Bu yazımızda Yunus kıssasının nuzül sırasına göre tertibi üzerinde duracağız. Buna mümasil Kur'an'ın iniş sürecindeki Yunus kıssası ve muhtevasında yer alan olgularla ilgili cahiliye dönemi sosyal yapısını –kültürel/dini/edebi- algılamaya çalışacağız.
Bilindiği gibi Kur'an, tertil üzere nazil olmuş bir kitaptır. Yani ihtiyaç hasıl olduğu, ortam oluştuğu, soru sorulduğu an ve zamanlara göre Allah'ın takdirince Resulullah'a bildirilmiştir. "Biz Kur'an'ı parça parça indirdik ve onu insanlara ağır ağır okuman için bölümlere ayırdık."1 Kur'an'ın bu ana üslubu, Yunus kıssasının iniş sürecinde de karşımıza çıkmaktadır.
"Kalem suresi, vahyin kronolojisinde, büyük ihtimalle üçüncü sırada yer almaktadır. Bazı otoriteler -Suyûtî de onlardan biridir- bunun, 96. surenin (‘Alak) ilk beş ayetinden hemen sonra nazil olduğu görüşündedirler; ancak bu görüş, bazı sahih Hadislerle çelişmektedir.

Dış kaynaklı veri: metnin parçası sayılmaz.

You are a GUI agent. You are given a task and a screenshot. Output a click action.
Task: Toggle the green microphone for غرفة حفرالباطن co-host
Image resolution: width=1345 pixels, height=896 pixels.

Bu rivayetlere göre, vahyin geliş sırasına göre 74. surenin (Müddessir) büyük bölümü ikinci sırada yer almaktadır. Ancak ne olursa olsun, “Kalem”, tartışmasız şekilde, Kur’an'ın ilk nazil olan bölümlerinden birini oluşturmaktadır."2
İçerik bakımından Kalem suresi, Mekke müşriklerinin vahye ve Hz. Peygambere karşı olumsuz tavırlarını konu edinmektedir. Ayrıca muhtevasından "..Mekke'de Allah Resulü'ne karşı çıkışların şiddetlendiği bir zamanda nazil olduğu anlaşılmaktadır. Bu surede üç konu ele alınmaktadır: Muhaliflerin ileri sürdükleri itirazlara cevap; onları ikaz edip tavsiyede bulunmak ve Allah Resulü'ne (s.a) sabrın ve istikametin telkin edilmesi."3
Dolayısıyla Kalem suresi yoluyla hem Mekke müşriklerinin vahye karşı olumsuz tavırları, hem peygamber ve sahabesinin, vahyi tebliğ'de sebat ederek direnç göstermeleri ve hem de geçmiş zamanlardaki benzer olaylar kıssa edilerek her iki gurubun bu kıssalardan dersler alması hedeflenmiştir.
İşte Hz. Peygamber ve sahabesinin yılgınlığa düşebileceği biz zamanda Cenabı Hakk, Kalem suresi içersinde yer alan üç kıssadan biri olan Yunus kıssasını inzal etmektedir. Diğer iki kıssa –Bahçe sahipleri ve Musa(a.s) kıssasının Firavun'un boğulma varyantı- öncelikli olarak müşriklerin dikkatini çekmeye, Yunus kıssası ise, Hz. Peygamber ve sahabesine mesajlar vermeye, onları teskin etmeye yöneliktir.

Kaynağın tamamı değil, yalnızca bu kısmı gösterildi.